Exgentic A2A Runner - Implementation Plan

Overview

Create a test harness called exgentic_a2a_runner that integrates Exgentic benchmarks with Kagenti agents using the A2A protocol. This harness will follow the execution model defined in GitHub Issue #963.

Architecture

High-Level Flow

┌─────────────────────────────────────────────────────────────────┐
│                     Exgentic A2A Runner                         │
│                                                                 │
│  ┌──────────────┐    ┌──────────────┐    ┌──────────────┐    │
│  │   Runner     │───▶│   Exgentic   │───▶│  MCP Client  │    │
│  │              │    │   Adapter    │    │              │    │
│  └──────────────┘    └──────────────┘    └──────────────┘    │
│         │                    │                    │            │
│         │                    │                    ▼            │
│         │                    │            ┌──────────────┐    │
│         │                    │            │ Exgentic MCP │    │
│         │                    │            │   Server     │    │
│         │                    │            └──────────────┘    │
│         │                    │                                 │
│         ▼                    ▼                                 │
│  ┌──────────────┐    ┌──────────────┐                        │
│  │  A2A Client  │    │    Prompt    │                        │
│  │              │    │   Builder    │                        │
│  └──────────────┘    └──────────────┘                        │
│         │                                                      │
│         ▼                                                      │
│  ┌──────────────┐                                             │
│  │ Kagenti Agent│                                             │
│  │  (via A2A)   │                                             │
│  └──────────────┘                                             │
└─────────────────────────────────────────────────────────────────┘

Execution Model (from Issue #963)

For each task:

Create Session: (session_id, task) = benchmark_mcp.call("create_session")
Record Start Time: startTime = time()
Invoke Agent: agent.invoke_agent("{task}. Use session id {session_id} in all accesses")
Record Completion Time: completionTime = time() - startTime
Evaluate Session: success = benchmark_mcp.call("evaluate_session", {"session_id": session_id})
Store Statistics: stats[session_id] = (completion_time, success)
Close Session: benchmark_mcp.call("close_session", {"session_id": session_id})

Directory Structure

exgentic_a2a_runner/
├── pyproject.toml              # Project configuration and dependencies
├── README.md                   # Documentation
├── example.env                 # Example environment configuration
├── .gitignore                  # Git ignore patterns
└── exgentic_a2a_runner/
    ├── __init__.py            # Package initialization
    ├── runner.py              # Main orchestration logic
    ├── config.py              # Configuration management
    ├── exgentic_adapter.py    # Exgentic MCP server adapter
    ├── mcp_client.py          # MCP protocol client
    ├── a2a_client.py          # A2A protocol client (reused from appworld)
    ├── prompt.py              # Prompt construction
    └── otel.py                # OpenTelemetry instrumentation

Component Details

1. Configuration (`config.py`)

ExgenticConfig

mcp_server_url: URL of the Exgentic MCP server (required)
mcp_timeout_seconds: Timeout for MCP operations (default: 60)
max_tasks: Maximum number of tasks to process (optional)
abort_on_failure: Stop on first failure (default: false)
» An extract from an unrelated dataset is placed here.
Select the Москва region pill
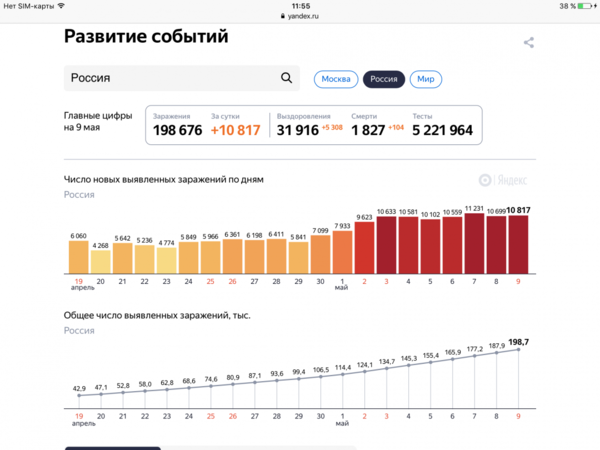Screen dimensions: 600x450 pos(336,79)
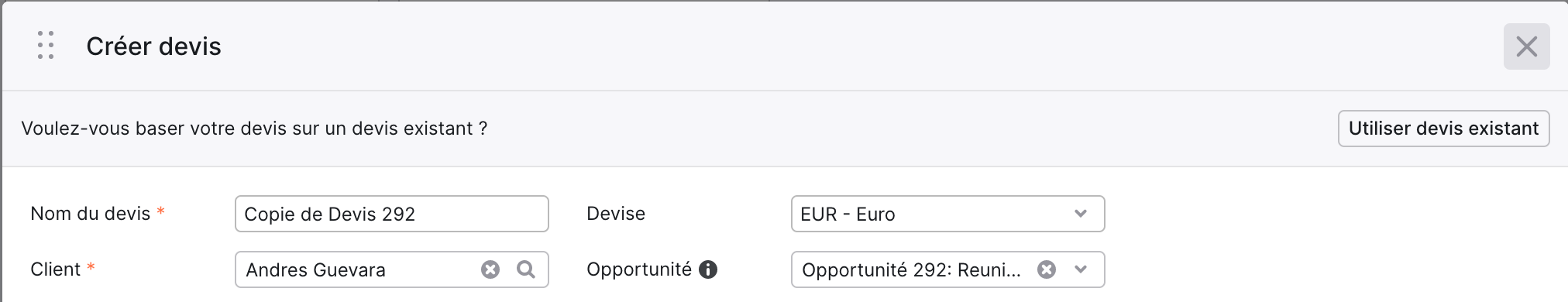Click the Utiliser devis existant button
Viewport: 1568px width, 302px height.
coord(1443,129)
A2AConfig (reused from appworld_a2a_runner)

base_url: A2A endpoint base URL
timeout_seconds: Request timeout
auth_token: Bearer token for authentication
verify_tls: TLS verification flag
endpoint_path: Endpoint path

OTELConfig (reused from appworld_a2a_runner)

Standard OpenTelemetry configuration

DebugConfig (reused from appworld_a2a_runner)

log_prompt: Log prompt details
log_response: Log response details

2. MCP Client (`mcp_client.py`)

Uses the official MCP Python SDK to communicate with the Exgentic MCP server.

Key Methods:

create_session() -> (session_id: str, task: str): Create a new benchmark session
evaluate_session(session_id: str) -> bool: Evaluate session success
close_session(session_id: str) -> None: Close and cleanup session

Implementation Notes:

Use mcp Python package for MCP protocol communication
Handle connection lifecycle properly
Implement proper error handling and timeouts
Support both stdio and SSE transport modes

3. Exgentic Adapter (`exgentic_adapter.py`)

Provides high-level interface to Exgentic MCP server operations.

SessionData Class:

class SessionData:
    session_id: str
    task: str
    created_at: float

ExgenticAdapter Class:

initialize(): Initialize MCP client connection
create_session() -> SessionData: Create new session and get task
evaluate_session(session_id: str) -> bool: Evaluate session
close_session(session_id: str): Close session
iterate_sessions(): Iterator for sequential session processing

4. Prompt Builder (`prompt.py`)

Constructs prompts that include the session_id for the agent.

Format:

The task you are to complete is:
{task}

IMPORTANT: Use session id "{session_id}" in all your interactions with the benchmark tools.

5. A2A Client (`a2a_client.py`)

Reuse the existing implementation from appworld_a2a_runner with minimal modifications.

6. Runner (`runner.py`)

Main orchestration logic following the execution model.

SessionResult Class:

class SessionResult:
    session_id: str
    success: bool
    latency_ms: float
    error: Optional[str]
    response_chars: Optional[int]

Runner Class:

initialize(): Initialize all components
process_session(session_data: SessionData) -> SessionResult: Process single session
run() -> int: Main execution loop

Process Flow:

def process_session(session_data):
    start_time = time.time()
    
    # Build prompt with session_id
    prompt = build_prompt(session_data.task, session_data.session_id)
    
    # Send to agent via A2A
    response = a2a_client.send_prompt(prompt)
    
    # Evaluate session
    success = exgentic_adapter.evaluate_session(session_data.session_id)
    
    # Close session
    exgentic_adapter.close_session(session_data.session_id)
    
    completion_time = time.time() - start_time
    
    return SessionResult(
        session_id=session_data.session_id,
        success=success,
        latency_ms=completion_time * 1000,
        response_chars=len(response)
    )

7. OpenTelemetry Instrumentation (`otel.py`)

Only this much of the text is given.